Second, we need to help communities and individuals confront the drought and extreme food insecurity. For example, in Ethiopia, we are supporting a government-led "safety net" program through food and cash for work programs to provide boreholes for water wells, medical clinics, nutrition education, and sanitation programs. Such programs ensure that the people won't have to sell off their livestock and other belongings; as a result, some 7.5 million Ethiopians have been helped to avoid slipping onto the emergency assistance rosters and relying on international aid to survive.

Perhaps most importantly, we are working with governments and populations in the region to create sustainable food security thru strengthening agriculture and rural development. President Obama's innovative and forward-looking "Feed the Future" initiative is already at work to expand agricultural output, build strong markets, increase transport infrastructure, bring new technology and innovation, and address the entire value chain in these affected countries, from seed to market. We are pressing governments in the region to enhance their support for agriculture through transparent, market-oriented structures based on plans coordinated with local populations, and in most cases, we are fortunately pushing on an open door.

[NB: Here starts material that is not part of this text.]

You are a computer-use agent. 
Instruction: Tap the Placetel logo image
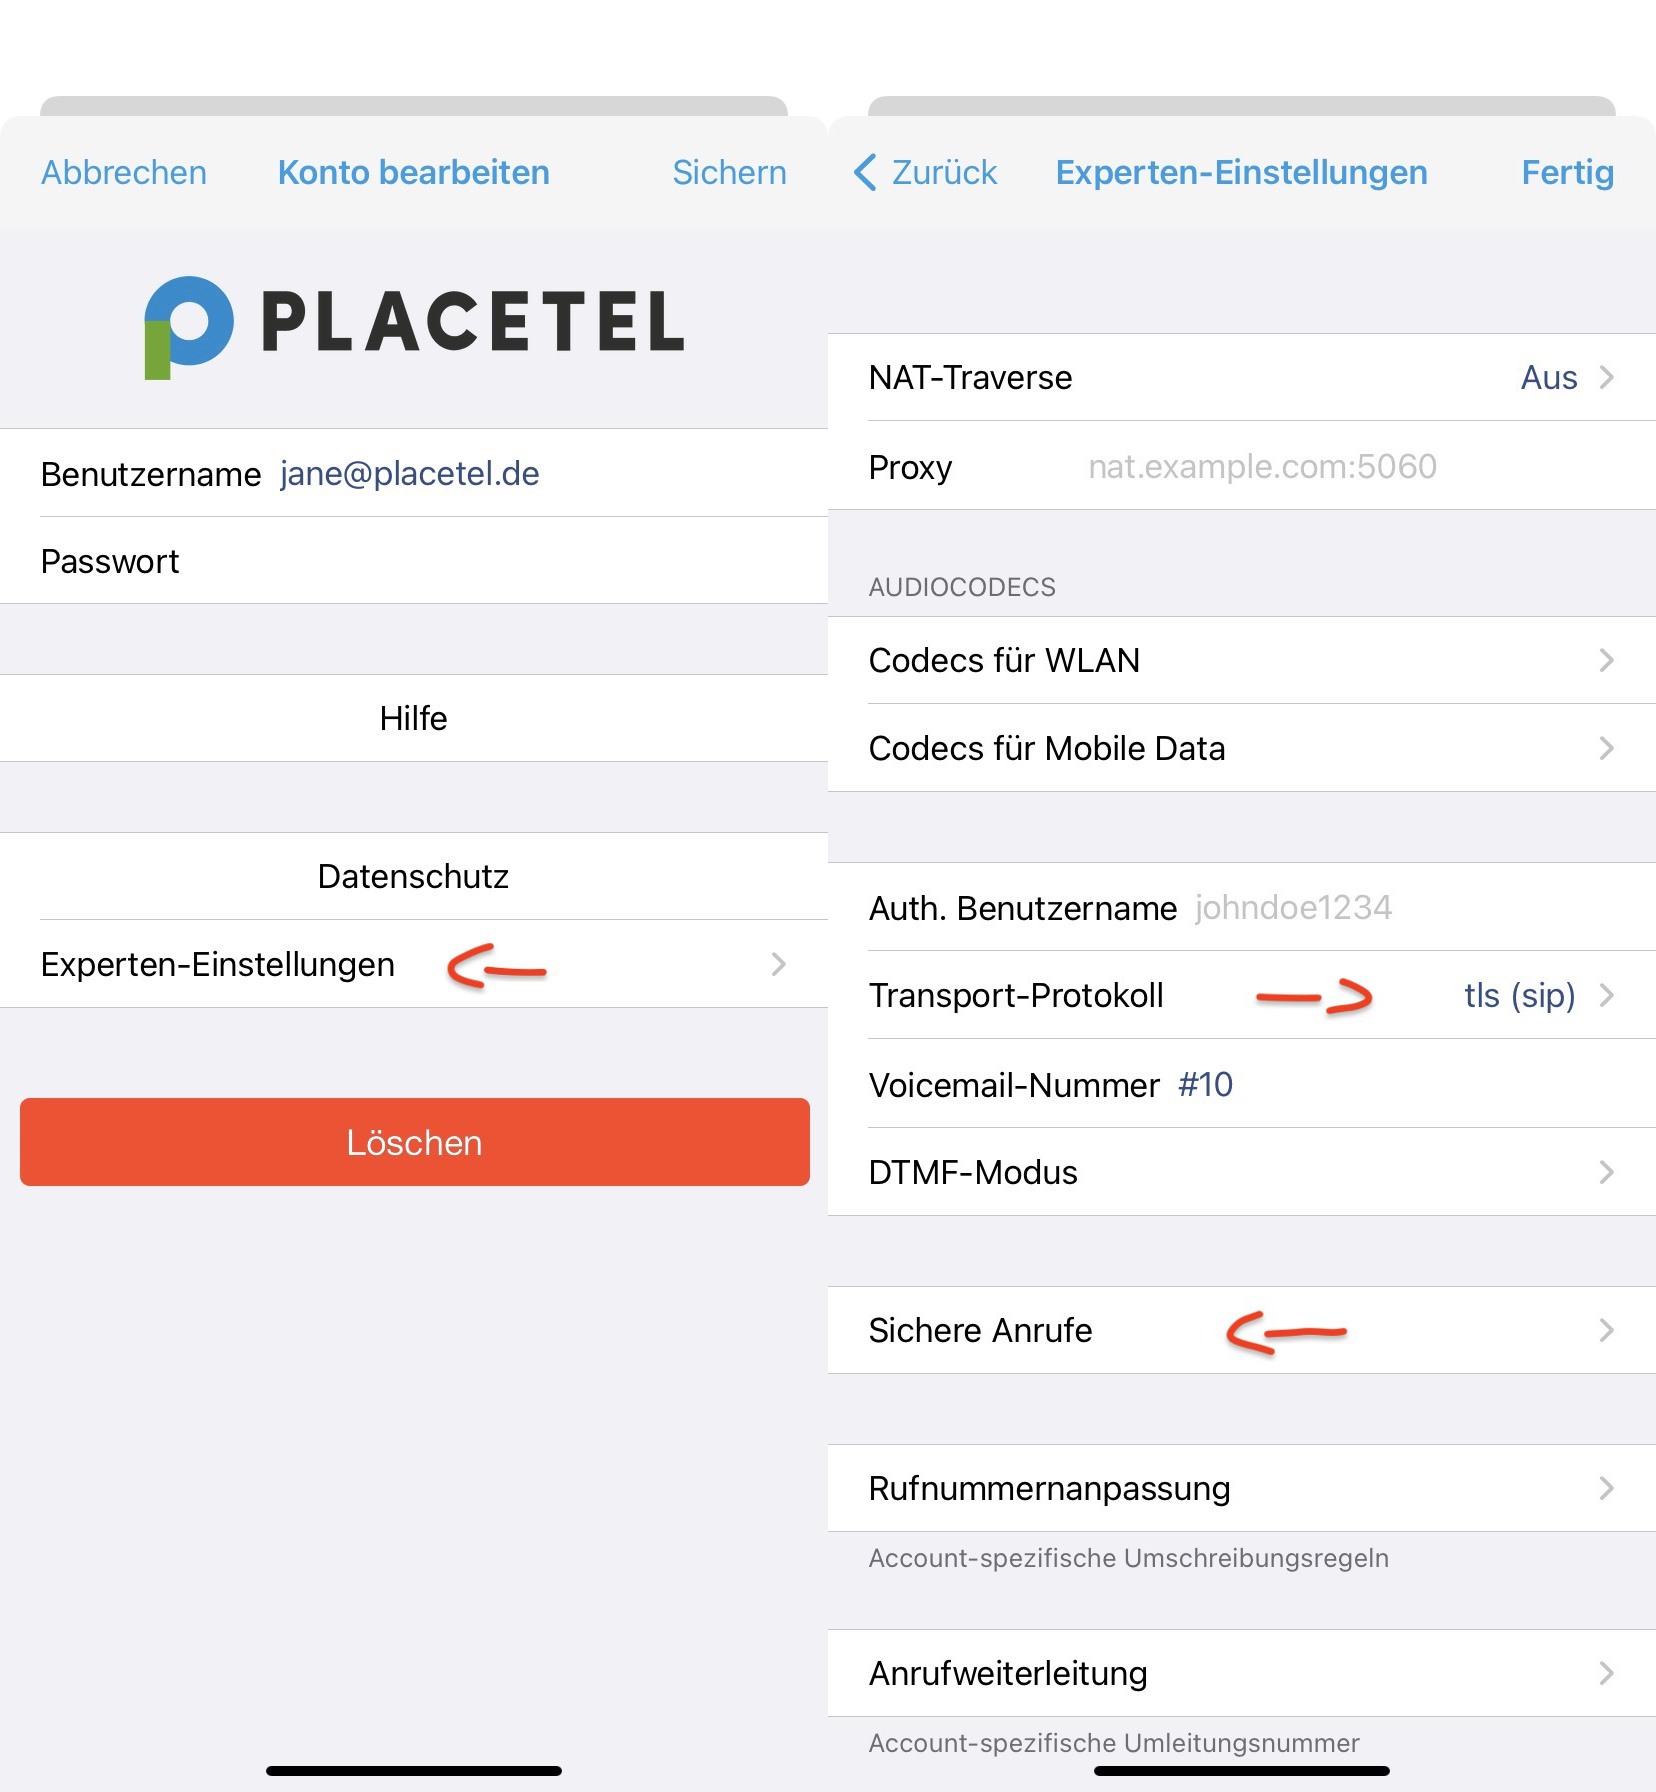[414, 326]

We insist that women be front and center in all of these processes, ensuring that they are addressed not just as victims of the current emergency, but as a key part of the solution. We are involving women as planners, beneficiaries and recipients of our programs, including an emphasis on relief to pregnant and lactating women and on projects to prevent and respond to disturbing reports of sexual violence.

USAID experts in food security, Africa, and humanitarian assistance are working together with partners from other U.S. Government agencies, especially the State Department. Working as an integrated U.S. Government team along with the international community, we will pursue a coordinated, forceful and comprehensive response.

The 11 million people in need in the eastern Horn of Africa deserve nothing less.